Aim of the exercise: Carry on the article below about climate change stretching out allergy seasons, starting right after its last sentence.

Extract to read:
★ ★ ★ ★ ★ ★ ★

Allergy Season is Starting Earlier Due to Climate Change

Originally published by Healthline and written by Elizabeth Pratt on February 21, 2020.

Pollen season is starting earlier and lasting longer thanks to climate change, and experts say it could be problematic for people who have allergies.

Research conducted in Germany and published this week in the journal Frontiers in Allergy found that certain pollen species are beginning their seasons as many as two days earlier each year over a 30-year period.

It’s the latest in a long line of research that suggests pollen season is lengthening, with some studies suggesting pollen season in the United States and Canada has been extended by up to 20 days in the past 30 years.

“The seasons are definitely longer,” Dr. Rita Kachru, an allergy specialist at UCLA Health in California, told Healthline.

“(Spring pollen season) used to start in March, now we’re finding it’s starting in mid-February, and it can go all the way to May. That spring season, which is predominantly tree pollen, often will go even longer. It’ll go to even early June,” she said.

It’s not only the spring pollen season that is extending. Kachru says similar trends are being seen at other times of the year.

“Grass season or summer season used to start in May, and now we’re seeing it starting as early as April, and it used to end sometime in August, and we’re seeing it ending early September,” she said. “Fall season, which is predominantly weeds and outdoor mold, used to be predominantly starting in August till late November, and now we’re seeing it start in August but going toward more mid-December.”

★ ★ ★ ★ ★ ★ ★

Dataset extract:
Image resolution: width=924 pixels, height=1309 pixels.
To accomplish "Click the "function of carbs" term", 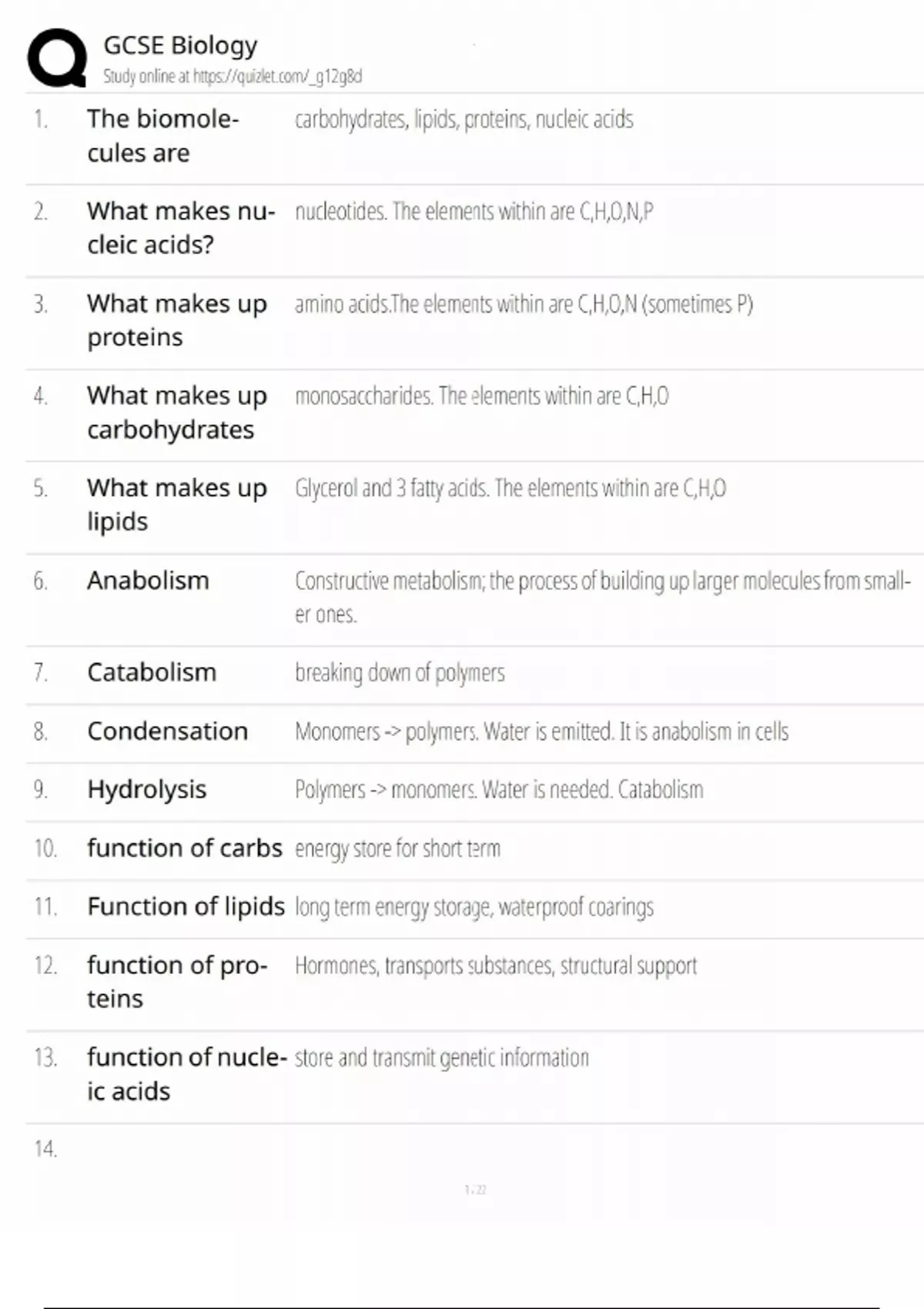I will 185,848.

★ ★ ★ ★ ★ ★ ★

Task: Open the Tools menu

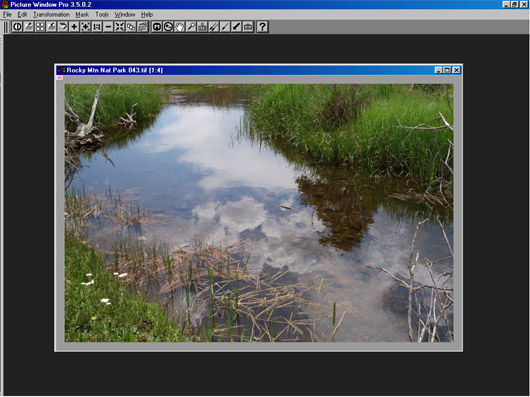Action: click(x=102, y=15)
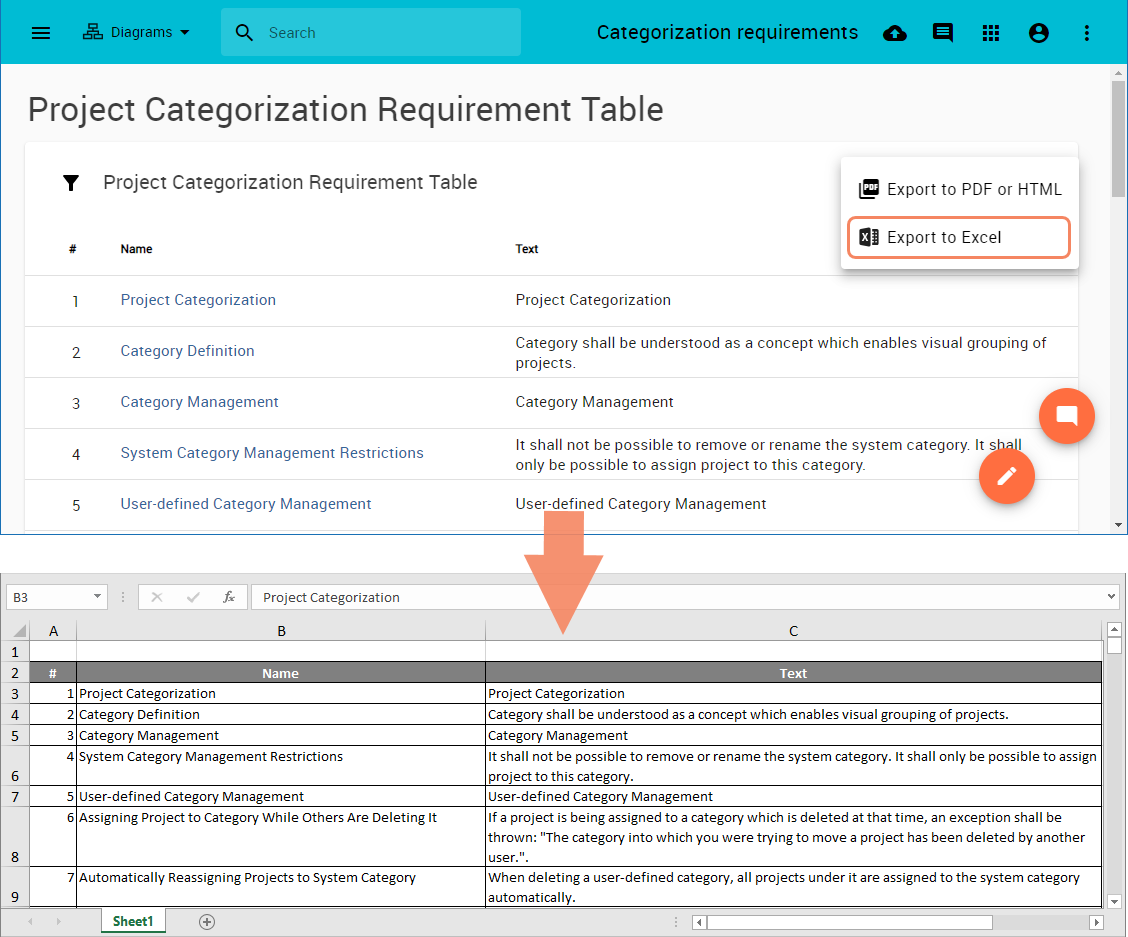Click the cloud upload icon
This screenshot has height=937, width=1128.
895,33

★ ★ ★ ★ ★ ★ ★

Output of the exercise:
Pollen grains are scattered from flowering plants, grass, trees, and weeds.

The allergens then spread through the air, causing problems for those who have allergies.

According to the U.S. Centers for Disease Control and Prevention (CDC), up to 60 million people in the United States experience allergic rhinitis, also referred to as hay fever, every year.

“Climate change will potentially lead to shifts in precipitation patterns, more frost-free days, warmer seasonal air temperatures, and more carbon dioxide (CO2) in the atmosphere,” the CDC states. 

“These changes can affect: when the pollen season starts and ends and how long it lasts each year, how much pollen plants create and how much is in the air, how pollen affects our health (the “allergenicity” of pollen), how much pollen we’re exposed to, and our risk of experiencing allergy symptoms,” the agency adds.